### DATA IN THIS EXERCISE
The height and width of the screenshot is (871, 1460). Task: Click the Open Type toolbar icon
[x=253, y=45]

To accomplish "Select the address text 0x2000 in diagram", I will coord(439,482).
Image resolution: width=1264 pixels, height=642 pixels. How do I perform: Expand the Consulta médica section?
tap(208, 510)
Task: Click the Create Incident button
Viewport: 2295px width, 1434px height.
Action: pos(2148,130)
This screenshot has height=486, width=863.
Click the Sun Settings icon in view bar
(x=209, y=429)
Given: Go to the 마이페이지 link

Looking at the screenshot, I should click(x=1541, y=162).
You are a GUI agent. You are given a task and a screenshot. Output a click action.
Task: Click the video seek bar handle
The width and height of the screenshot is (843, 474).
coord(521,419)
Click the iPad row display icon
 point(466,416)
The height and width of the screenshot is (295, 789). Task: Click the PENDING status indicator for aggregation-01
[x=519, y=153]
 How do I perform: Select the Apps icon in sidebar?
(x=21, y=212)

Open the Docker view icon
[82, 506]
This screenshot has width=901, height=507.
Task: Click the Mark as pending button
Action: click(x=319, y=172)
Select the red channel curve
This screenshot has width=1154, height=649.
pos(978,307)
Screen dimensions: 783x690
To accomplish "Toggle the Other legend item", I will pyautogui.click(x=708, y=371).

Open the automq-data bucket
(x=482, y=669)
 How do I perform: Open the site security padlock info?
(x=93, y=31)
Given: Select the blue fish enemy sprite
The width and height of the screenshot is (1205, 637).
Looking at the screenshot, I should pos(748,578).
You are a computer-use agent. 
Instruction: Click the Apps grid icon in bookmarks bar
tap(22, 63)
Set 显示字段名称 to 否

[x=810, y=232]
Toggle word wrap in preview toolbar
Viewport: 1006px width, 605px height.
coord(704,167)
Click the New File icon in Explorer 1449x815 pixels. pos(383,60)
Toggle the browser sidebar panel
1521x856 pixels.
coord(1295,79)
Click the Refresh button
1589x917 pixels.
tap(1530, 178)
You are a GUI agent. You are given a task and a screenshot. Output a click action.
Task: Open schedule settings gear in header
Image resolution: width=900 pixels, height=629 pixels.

### EXERCISE PROMPT
Each line of the listing that includes the word "accomplish" should be copied out.

### RESULT FOR THIS EXERCISE
To accomplish "Select the address text 0x2000 in diagram", I will coord(439,482).
To accomplish "Toggle the Other legend item", I will pyautogui.click(x=708, y=371).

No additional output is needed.